Banken unter Druck:Wo es hakt

Die Banken erleben, was der Einzelhandel schon kennt: Der Kunde kommt ins Geschäft, kauft dann aber im Internet. Andere setzen auf Plattformen und Schnittstellen, um digital mitzuhalten. Denn Bargeld wird immer seltener genutzt.

Von Bastian Brinkmann

Funktioniert das Bankgeschäft eher wie ein Schuhladen oder eher wie ein Suchmaschinenbetreiber? Die Schuh-Lehre vertrat Hermann Merkens, Vorstandsvorsitzender der Aareal Bank, die Immobilien finanziert. Denn für beide Branchen gelte: Der Bedarf an persönlicher Beratung ist da. "Banken werden auch künftig ihre Daseinsberechtigung haben", sagte Merkens auf dem SZ-Gipfel. Aber Schuhläden ebenso wie Banken stehen vor dem Problem, dass Kunden gerne mal vorbeischauen und neue Sneaker oder einen Wohnkredit probetragen, dann aber lieber online bestellen beziehungsweise abschließen.
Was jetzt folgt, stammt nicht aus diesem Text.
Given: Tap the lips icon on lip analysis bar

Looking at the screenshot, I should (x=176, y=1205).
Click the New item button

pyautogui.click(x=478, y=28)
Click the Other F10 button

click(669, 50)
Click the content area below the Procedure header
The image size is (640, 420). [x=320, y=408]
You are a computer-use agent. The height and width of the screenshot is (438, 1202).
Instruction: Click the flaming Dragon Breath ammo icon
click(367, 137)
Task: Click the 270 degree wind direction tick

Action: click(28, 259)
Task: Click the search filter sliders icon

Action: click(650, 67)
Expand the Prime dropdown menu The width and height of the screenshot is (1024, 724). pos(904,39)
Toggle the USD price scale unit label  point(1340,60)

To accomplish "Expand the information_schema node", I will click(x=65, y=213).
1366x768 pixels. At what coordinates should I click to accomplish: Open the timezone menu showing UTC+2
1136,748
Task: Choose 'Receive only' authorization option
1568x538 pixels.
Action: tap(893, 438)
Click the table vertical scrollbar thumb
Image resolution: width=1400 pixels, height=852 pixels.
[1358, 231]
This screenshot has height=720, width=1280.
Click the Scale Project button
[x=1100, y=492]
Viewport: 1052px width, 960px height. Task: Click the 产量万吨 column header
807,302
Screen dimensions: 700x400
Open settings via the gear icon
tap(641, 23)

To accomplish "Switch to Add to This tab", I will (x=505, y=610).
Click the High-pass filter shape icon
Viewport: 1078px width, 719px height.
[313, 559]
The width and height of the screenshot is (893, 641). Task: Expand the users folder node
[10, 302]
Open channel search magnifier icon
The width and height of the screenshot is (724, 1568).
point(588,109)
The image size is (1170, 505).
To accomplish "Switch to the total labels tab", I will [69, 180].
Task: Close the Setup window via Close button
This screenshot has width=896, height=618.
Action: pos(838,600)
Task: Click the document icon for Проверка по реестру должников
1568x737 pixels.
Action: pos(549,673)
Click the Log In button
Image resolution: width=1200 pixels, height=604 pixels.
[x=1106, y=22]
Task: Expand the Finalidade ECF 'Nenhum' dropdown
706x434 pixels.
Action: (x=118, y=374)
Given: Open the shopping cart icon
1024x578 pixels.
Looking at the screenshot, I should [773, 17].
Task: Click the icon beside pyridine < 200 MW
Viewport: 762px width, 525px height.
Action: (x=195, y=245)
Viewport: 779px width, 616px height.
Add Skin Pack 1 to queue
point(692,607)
Die Frage ist also, so Merkens: "Wie bekomme ich diesen Beratungsbedarf monetarisiert?"

Die Gegenthese - Banken sind eher wie Google - symbolisierte der Zahlungsdienstleister Visa. Der Konzern habe eine Plattform freigeschaltet, auf die sich andere Finanzkonzerne draufschalten können, erzählte Albrecht Kiel, der Visa-Chef für Zentraleuropa. Programmierschnittstellen, die sogenannten APIs, seien entscheidend, um die Digitalangebote zu verknüpfen. Visa ist also ins Geschäft der Digitalplattformen eingestiegen, wie die Silicon-Valley-Konzerne, die am liebsten überall alles anschließen würden. Aber ist das dann noch Marktwirtschaft, wenn sich sehr viele Finanzkonzerne die gleiche API teilen? "Das kann die Konkurrenz sogar anfachen", sagte Kiel. Denn ausschlaggebend sei es, sich anschließend am besten auf die Kunden auszurichten. Wer das schafft, der gewinnt.

20 Dollar cash für einen US-Trip? Reicht locker. Ganz anders ist es hierzulande

Immobilienfinanzierer Merkens blieb skeptisch. Deutsche Banken könnten nicht heute Nachmittag in die Garage gehen und sagen, sie hätte da was erfunden und Google angreifen. "Da muss man schon realistisch sein", sagte der Aareal-Chef. Als Aufgeben ohne Anzufangen will er das jedoch nicht verstanden wissen.

"Wir Banken sind nicht schnell genug", gestand Karsten Traum, der Bereichsleiter Unternehmensentwicklung bei der DKB, einer Tochter der Bayerischen Landesbank. Denn alle Angebote offline wie online nützen nichts, wenn die Bankkunden nicht zugreifen, das regelt der Markt: "Am Ende entscheidet der Kunde, wie er bezahlen will." Das gelte auch für das langsame Schwinden des Bargelds aus deutschen Portemonnaies. Traum ist skeptisch, ob der Staat Bargeld regulieren sollte, die Menschen würden ja eh schon immer häufiger digitales Bezahlen wählen.

Online-Bezahlen beschäftigt auch Miriam Wohlfarth. Sie ist Gründerin von Rate Pay, einem sogenannten Fintech, also einem Start-up aus der Finanzbranche, wobei das Unternehmen schon zehn Jahre alt und somit kein junges Start-up mehr ist. 2009 sei eine Finanzgründung noch fast als Anhängsel des Online-Handels betrachtet worden, erzählte sie. Mittlerweile werden Fintechs wie N26 mit Milliarden bewertet. Wohlfarth hat letztens ihr eigenes Bargeld-Experiment veranstaltet. Mit nur 20 Dollar cash fuhr sie in die USA, zwölf Tage verbrachte sie dort - und rührte ihre 20 Dollar nicht an, die nahm sie wieder heim. Alles ging mit Karte. Davon ist Deutschland weit entfernt.